→ **Prompt**:
In the copy, include every entry exactly but none of the images.

[Saved data entries]
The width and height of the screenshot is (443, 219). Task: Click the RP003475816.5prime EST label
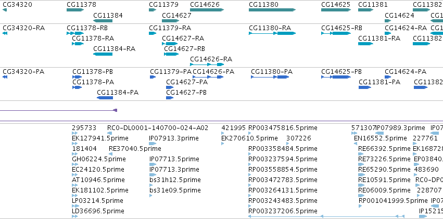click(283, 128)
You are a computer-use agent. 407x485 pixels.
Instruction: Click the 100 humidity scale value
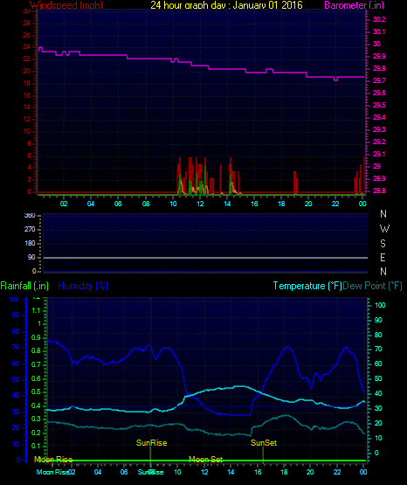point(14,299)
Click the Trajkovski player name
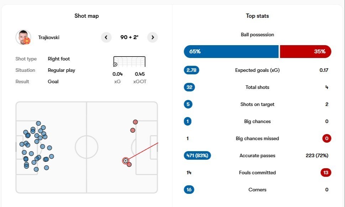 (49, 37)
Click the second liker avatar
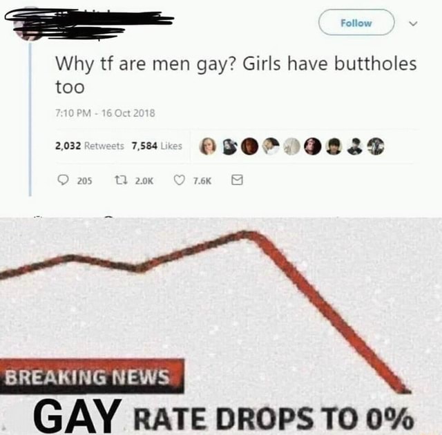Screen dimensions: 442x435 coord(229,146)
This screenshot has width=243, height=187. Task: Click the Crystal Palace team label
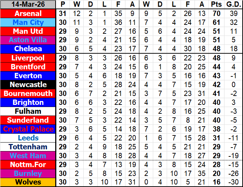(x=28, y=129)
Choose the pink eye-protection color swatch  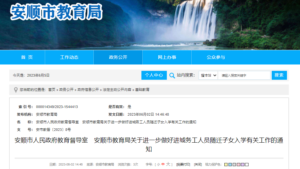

→ **Your response**:
The width and height of the screenshot is (443, 219). Task: Click the RP003475816.5prime EST label
click(283, 128)
You are a computer-use agent. 407x485 pixels.
Instruction: Click the 100 humidity scale value
point(14,299)
Click the Trajkovski player name
 (49, 37)
Click the second liker avatar
Screen dimensions: 442x435 coord(229,146)
This screenshot has width=243, height=187. Task: Click the Crystal Palace team label
(x=28, y=129)
Choose the pink eye-protection color swatch  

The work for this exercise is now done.